TRE-MS julga ação que pode devolver mandato de Neno Razuk e revogar prisão preventiva

Foto: Allan Gabriel/arquivo
Foto: Allan Gabriel/arquivo

O TRE-MS (Tribunal Regional Eleitoral de Mato Grosso do Sul) analisa nesta terça-feira (21) um mandado de segurança que pode mudar novamente a composição da ALEMS (Assembleia Legislativa de Mato Grosso do Sul). A ação pode devolver o mandato ao ex-deputado estadual Roberto Razuk Filho, o Neno Razuk (PL), denunciado pelo Gaeco (Grupo de Atuação Especial de Repressão ao Crime Organizado) como líder de um esquema de exploração do jogo do bicho no Estado.

O julgamento está marcado para as 17h e será conduzido pelo relator do processo, o juiz Fernando Bonfim Duque Estrada.

Além dos efeitos políticos, uma eventual decisão favorável ao ex-parlamentar também pode alterar sua situação jurídica. Isso porque, caso reassuma a cadeira na Assembleia, Neno voltará a ter foro por prerrogativa de função.

Conforme determina a Constituição, o retorno ao mandato tornaria sem efeito a prisão preventiva decretada pelo juiz José Henrique Kaster Franco, da 4ª Vara Criminal de Competência Residual da Comarca de Campo Grande, já que a competência para analisar medidas dessa natureza passaria a ser do tribunal competente para autoridades com foro privilegiado.

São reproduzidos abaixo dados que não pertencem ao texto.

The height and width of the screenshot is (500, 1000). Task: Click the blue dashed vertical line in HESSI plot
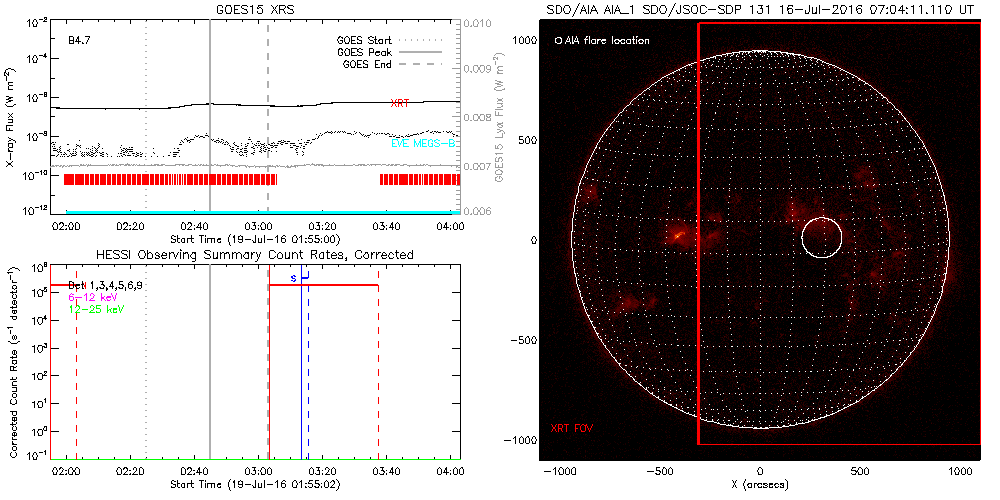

Atualmente, Neno é considerado foragido e aguarda o julgamento do mérito de um habeas corpus em que tenta revogar o mandado de prisão.

Entenda o caso

Neno Razuk perdeu o mandato no dia 20 de maio, após decisão do TRE-MS que determinou a retotalização dos votos das eleições de 2022. A medida retirou uma cadeira do PL e a transferiu ao PSDB, permitindo que o suplente João César Mattogrosso assumisse uma vaga na Alems.

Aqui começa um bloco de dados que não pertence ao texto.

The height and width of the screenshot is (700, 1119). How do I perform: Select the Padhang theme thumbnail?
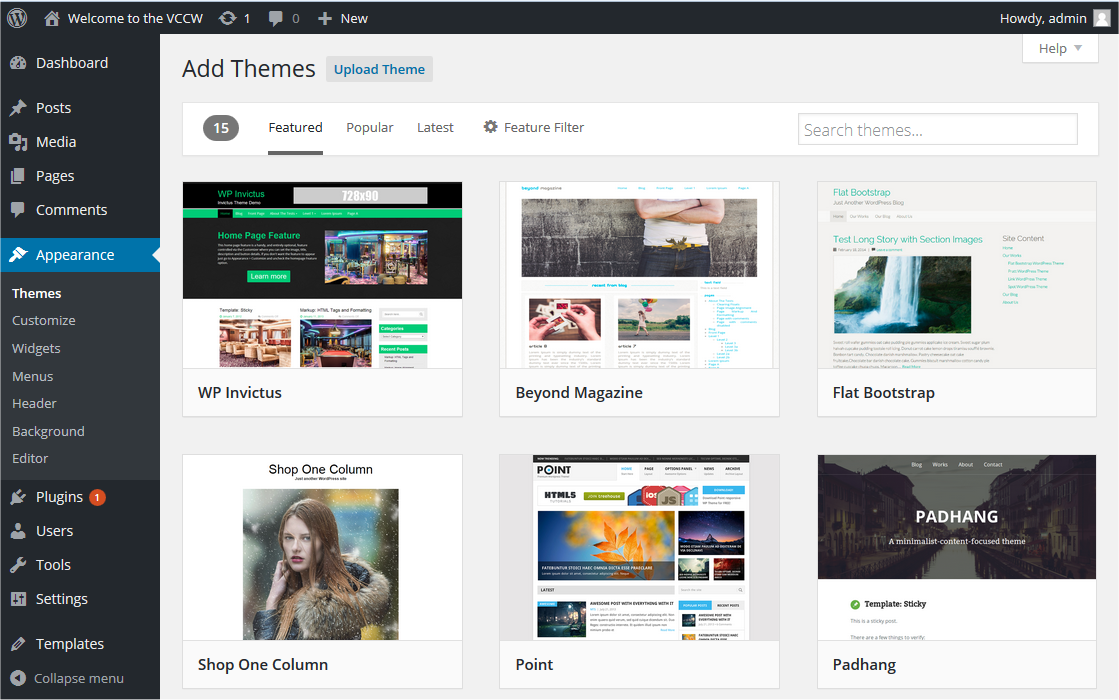[x=957, y=547]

A mudança ocorreu porque a Justiça Eleitoral anulou os 10.782 votos obtidos por Raquelle Trutis (PL) para deputada estadual. Ela e o marido, o ex-deputado federal Loester Trutis, foram condenados, com decisão já transitada em julgado, por gastos ilícitos de campanha.

Inconformados, o partido e Neno Razuk ingressaram com um mandado de segurança alegando que a redistribuição das cadeiras da Assembleia violou direito líquido e certo. O objetivo da ação é suspender os efeitos da retotalização dos votos e restabelecer a vaga do ex-deputado na Assembleia Legislativa.

Cenários possíveis

Se o TRE-MS rejeitar o mandado de segurança, permanecerá válida a retotalização dos votos. Nesse cenário, João César Mattogrosso continua como deputado estadual, enquanto Neno Razuk segue sem foro privilegiado e com o mandado de prisão preventiva em vigor.

Por outro lado, caso a Corte Eleitoral acolha o pedido, a retotalização será anulada, Neno retomará o mandato na Alems e recuperará o foro por prerrogativa de função. Com isso, a ordem de prisão decretada em primeira instância deverá ser revogada em razão da mudança de competência para análise do caso.

Se isso ocorrer, João César Mattogrosso deixará o cargo e retornará à condição de suplente.

TJMS mantém prisão de pai e irmão de Neno Razuk por ligação com esquema do jogo do bicho

A 1ª Câmara Criminal do TJMS (Tribunal de Justiça de Mato Grosso do Sul) negou, por unanimidade, os pedidos de habeas corpus de Roberto Razuk e Rafael Godoy Razuk, pai e irmão do ex-deputado Neno Razuk, que segue foragido. Os três são réus na Operação Sucessione, do Gaeco, que investiga uma organização criminosa acusada de explorar o jogo do bicho, além de praticar lavagem de dinheiro, corrupção ativa e porte de armas em Campo Grande. Os desembargadores entenderam que a prisão preventiva é necessária para garantir a ordem pública e impedir a continuidade das atividades do grupo.

Apesar de manter a prisão preventiva, o TJMS preservou a prisão domiciliar de Roberto Razuk, de 85 anos, em razão da idade avançada e do estado de saúde. O colegiado destacou que a medida tem caráter exclusivamente humanitário, mantendo válidas as restrições impostas, como a proibição de contatos, visitas não autorizadas e deslocamentos, para evitar qualquer vínculo operacional com a organização investigada.